All of the entries below are to be repeated word for word.
-------- Records for the task --------
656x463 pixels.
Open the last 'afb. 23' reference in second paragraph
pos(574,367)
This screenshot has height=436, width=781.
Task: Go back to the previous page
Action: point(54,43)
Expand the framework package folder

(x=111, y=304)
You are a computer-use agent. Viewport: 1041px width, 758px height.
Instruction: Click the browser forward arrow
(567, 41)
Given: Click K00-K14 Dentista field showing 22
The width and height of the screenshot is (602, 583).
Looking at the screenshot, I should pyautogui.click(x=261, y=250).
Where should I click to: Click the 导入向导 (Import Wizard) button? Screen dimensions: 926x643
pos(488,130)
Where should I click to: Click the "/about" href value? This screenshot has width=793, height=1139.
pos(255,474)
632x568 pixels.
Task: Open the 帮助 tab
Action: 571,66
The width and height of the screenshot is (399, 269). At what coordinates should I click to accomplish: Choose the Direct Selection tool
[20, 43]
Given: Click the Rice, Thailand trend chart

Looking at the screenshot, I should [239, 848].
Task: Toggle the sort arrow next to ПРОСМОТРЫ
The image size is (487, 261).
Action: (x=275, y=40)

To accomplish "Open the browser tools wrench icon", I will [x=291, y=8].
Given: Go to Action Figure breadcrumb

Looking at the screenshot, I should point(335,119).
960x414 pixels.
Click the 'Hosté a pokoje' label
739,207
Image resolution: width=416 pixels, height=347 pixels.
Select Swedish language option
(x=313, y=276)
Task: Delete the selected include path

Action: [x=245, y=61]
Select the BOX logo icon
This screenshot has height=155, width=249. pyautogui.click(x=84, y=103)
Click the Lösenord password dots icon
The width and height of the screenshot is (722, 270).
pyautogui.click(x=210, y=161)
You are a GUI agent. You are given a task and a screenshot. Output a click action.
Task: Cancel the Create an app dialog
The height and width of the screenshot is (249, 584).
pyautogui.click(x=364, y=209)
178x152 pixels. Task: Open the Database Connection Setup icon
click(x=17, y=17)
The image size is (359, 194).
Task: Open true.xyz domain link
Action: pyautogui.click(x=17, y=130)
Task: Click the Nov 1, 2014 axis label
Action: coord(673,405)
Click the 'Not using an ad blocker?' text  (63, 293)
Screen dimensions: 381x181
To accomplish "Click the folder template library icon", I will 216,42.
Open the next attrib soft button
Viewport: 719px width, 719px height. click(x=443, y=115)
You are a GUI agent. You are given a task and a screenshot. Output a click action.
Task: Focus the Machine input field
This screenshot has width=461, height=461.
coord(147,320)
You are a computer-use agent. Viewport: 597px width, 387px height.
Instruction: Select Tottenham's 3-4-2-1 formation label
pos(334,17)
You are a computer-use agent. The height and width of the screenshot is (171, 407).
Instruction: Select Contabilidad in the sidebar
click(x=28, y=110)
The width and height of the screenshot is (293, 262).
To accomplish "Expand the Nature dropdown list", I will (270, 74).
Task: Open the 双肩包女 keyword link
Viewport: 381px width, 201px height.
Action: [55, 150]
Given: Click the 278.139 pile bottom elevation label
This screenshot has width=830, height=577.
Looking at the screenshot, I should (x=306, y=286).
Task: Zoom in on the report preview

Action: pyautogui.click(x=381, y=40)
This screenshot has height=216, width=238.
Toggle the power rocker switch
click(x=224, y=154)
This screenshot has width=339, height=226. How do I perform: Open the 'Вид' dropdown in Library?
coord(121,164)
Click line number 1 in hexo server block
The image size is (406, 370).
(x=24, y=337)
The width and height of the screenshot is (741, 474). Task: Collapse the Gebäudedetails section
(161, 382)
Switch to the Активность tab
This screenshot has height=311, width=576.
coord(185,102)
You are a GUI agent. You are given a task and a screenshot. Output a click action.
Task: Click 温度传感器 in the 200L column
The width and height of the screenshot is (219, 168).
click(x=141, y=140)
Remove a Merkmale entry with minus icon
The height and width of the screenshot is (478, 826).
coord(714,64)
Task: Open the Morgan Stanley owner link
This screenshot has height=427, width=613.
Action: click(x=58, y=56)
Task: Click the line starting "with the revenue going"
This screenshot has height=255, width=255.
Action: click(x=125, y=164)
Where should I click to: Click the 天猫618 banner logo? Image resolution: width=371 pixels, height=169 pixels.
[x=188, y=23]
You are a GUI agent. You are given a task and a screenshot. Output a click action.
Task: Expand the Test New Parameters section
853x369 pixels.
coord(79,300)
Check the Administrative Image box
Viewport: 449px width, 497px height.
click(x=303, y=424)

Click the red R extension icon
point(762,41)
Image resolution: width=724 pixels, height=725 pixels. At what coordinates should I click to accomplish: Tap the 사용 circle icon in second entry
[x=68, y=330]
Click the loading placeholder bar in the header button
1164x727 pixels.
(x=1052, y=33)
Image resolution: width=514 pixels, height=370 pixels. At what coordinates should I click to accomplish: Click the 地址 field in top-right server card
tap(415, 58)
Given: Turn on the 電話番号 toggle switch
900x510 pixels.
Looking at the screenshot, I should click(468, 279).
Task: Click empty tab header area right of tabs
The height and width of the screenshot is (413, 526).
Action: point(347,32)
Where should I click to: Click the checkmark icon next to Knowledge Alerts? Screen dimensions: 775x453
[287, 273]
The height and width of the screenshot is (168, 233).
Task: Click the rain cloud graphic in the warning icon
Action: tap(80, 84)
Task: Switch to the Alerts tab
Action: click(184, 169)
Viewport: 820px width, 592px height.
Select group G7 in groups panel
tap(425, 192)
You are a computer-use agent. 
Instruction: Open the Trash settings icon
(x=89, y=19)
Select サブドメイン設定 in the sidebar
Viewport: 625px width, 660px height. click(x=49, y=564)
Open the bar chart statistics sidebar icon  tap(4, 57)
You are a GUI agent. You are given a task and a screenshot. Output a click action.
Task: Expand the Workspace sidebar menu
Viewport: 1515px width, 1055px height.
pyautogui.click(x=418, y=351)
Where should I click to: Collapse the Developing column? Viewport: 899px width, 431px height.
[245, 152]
--------
Written reply:
656x463 pixels.
Open the last 'afb. 23' reference in second paragraph
pos(574,367)
This screenshot has height=436, width=781.
Task: Go back to the previous page
Action: point(54,43)
Expand the framework package folder

(x=111, y=304)
You are a computer-use agent. Viewport: 1041px width, 758px height.
Instruction: Click the browser forward arrow
(567, 41)
Given: Click K00-K14 Dentista field showing 22
The width and height of the screenshot is (602, 583).
Looking at the screenshot, I should pyautogui.click(x=261, y=250).
Where should I click to: Click the 导入向导 (Import Wizard) button? Screen dimensions: 926x643
pos(488,130)
Where should I click to: Click the "/about" href value? This screenshot has width=793, height=1139.
pos(255,474)
632x568 pixels.
Task: Open the 帮助 tab
Action: 571,66
The width and height of the screenshot is (399, 269). At what coordinates should I click to accomplish: Choose the Direct Selection tool
[20, 43]
Given: Click the Rice, Thailand trend chart

Looking at the screenshot, I should [239, 848].
Task: Toggle the sort arrow next to ПРОСМОТРЫ
The image size is (487, 261).
Action: (x=275, y=40)

To accomplish "Open the browser tools wrench icon", I will [x=291, y=8].
Given: Go to Action Figure breadcrumb

Looking at the screenshot, I should point(335,119).
960x414 pixels.
Click the 'Hosté a pokoje' label
739,207
Image resolution: width=416 pixels, height=347 pixels.
Select Swedish language option
(x=313, y=276)
Task: Delete the selected include path

Action: [x=245, y=61]
Select the BOX logo icon
This screenshot has height=155, width=249. pyautogui.click(x=84, y=103)
Click the Lösenord password dots icon
The width and height of the screenshot is (722, 270).
pyautogui.click(x=210, y=161)
You are a GUI agent. You are given a task and a screenshot. Output a click action.
Task: Cancel the Create an app dialog
The height and width of the screenshot is (249, 584).
pyautogui.click(x=364, y=209)
178x152 pixels. Task: Open the Database Connection Setup icon
click(x=17, y=17)
The image size is (359, 194).
Task: Open true.xyz domain link
Action: pyautogui.click(x=17, y=130)
Task: Click the Nov 1, 2014 axis label
Action: coord(673,405)
Click the 'Not using an ad blocker?' text  (63, 293)
Screen dimensions: 381x181
To accomplish "Click the folder template library icon", I will 216,42.
Open the next attrib soft button
Viewport: 719px width, 719px height. click(x=443, y=115)
You are a GUI agent. You are given a task and a screenshot. Output a click action.
Task: Focus the Machine input field
This screenshot has width=461, height=461.
coord(147,320)
You are a computer-use agent. Viewport: 597px width, 387px height.
Instruction: Select Tottenham's 3-4-2-1 formation label
pos(334,17)
You are a computer-use agent. The height and width of the screenshot is (171, 407).
Instruction: Select Contabilidad in the sidebar
click(x=28, y=110)
The width and height of the screenshot is (293, 262).
To accomplish "Expand the Nature dropdown list", I will (270, 74).
Task: Open the 双肩包女 keyword link
Viewport: 381px width, 201px height.
Action: [55, 150]
Given: Click the 278.139 pile bottom elevation label
This screenshot has width=830, height=577.
Looking at the screenshot, I should (x=306, y=286).
Task: Zoom in on the report preview

Action: pyautogui.click(x=381, y=40)
This screenshot has height=216, width=238.
Toggle the power rocker switch
click(x=224, y=154)
This screenshot has width=339, height=226. How do I perform: Open the 'Вид' dropdown in Library?
coord(121,164)
Click line number 1 in hexo server block
The image size is (406, 370).
(x=24, y=337)
The width and height of the screenshot is (741, 474). Task: Collapse the Gebäudedetails section
(161, 382)
Switch to the Активность tab
This screenshot has height=311, width=576.
coord(185,102)
You are a GUI agent. You are given a task and a screenshot. Output a click action.
Task: Click 温度传感器 in the 200L column
The width and height of the screenshot is (219, 168).
click(x=141, y=140)
Remove a Merkmale entry with minus icon
The height and width of the screenshot is (478, 826).
coord(714,64)
Task: Open the Morgan Stanley owner link
This screenshot has height=427, width=613.
Action: click(x=58, y=56)
Task: Click the line starting "with the revenue going"
This screenshot has height=255, width=255.
Action: click(x=125, y=164)
Where should I click to: Click the 天猫618 banner logo? Image resolution: width=371 pixels, height=169 pixels.
[x=188, y=23]
You are a GUI agent. You are given a task and a screenshot. Output a click action.
Task: Expand the Test New Parameters section
853x369 pixels.
coord(79,300)
Check the Administrative Image box
Viewport: 449px width, 497px height.
click(x=303, y=424)

Click the red R extension icon
point(762,41)
Image resolution: width=724 pixels, height=725 pixels. At what coordinates should I click to accomplish: Tap the 사용 circle icon in second entry
[x=68, y=330]
Click the loading placeholder bar in the header button
1164x727 pixels.
(x=1052, y=33)
Image resolution: width=514 pixels, height=370 pixels. At what coordinates should I click to accomplish: Click the 地址 field in top-right server card
tap(415, 58)
Given: Turn on the 電話番号 toggle switch
900x510 pixels.
Looking at the screenshot, I should click(468, 279).
Task: Click empty tab header area right of tabs
The height and width of the screenshot is (413, 526).
Action: point(347,32)
Where should I click to: Click the checkmark icon next to Knowledge Alerts? Screen dimensions: 775x453
[287, 273]
The height and width of the screenshot is (168, 233).
Task: Click the rain cloud graphic in the warning icon
Action: tap(80, 84)
Task: Switch to the Alerts tab
Action: click(184, 169)
Viewport: 820px width, 592px height.
Select group G7 in groups panel
tap(425, 192)
You are a computer-use agent. 
Instruction: Open the Trash settings icon
(x=89, y=19)
Select サブドメイン設定 in the sidebar
Viewport: 625px width, 660px height. click(x=49, y=564)
Open the bar chart statistics sidebar icon  tap(4, 57)
You are a GUI agent. You are given a task and a screenshot. Output a click action.
Task: Expand the Workspace sidebar menu
Viewport: 1515px width, 1055px height.
pyautogui.click(x=418, y=351)
Where should I click to: Collapse the Developing column? Viewport: 899px width, 431px height.
[245, 152]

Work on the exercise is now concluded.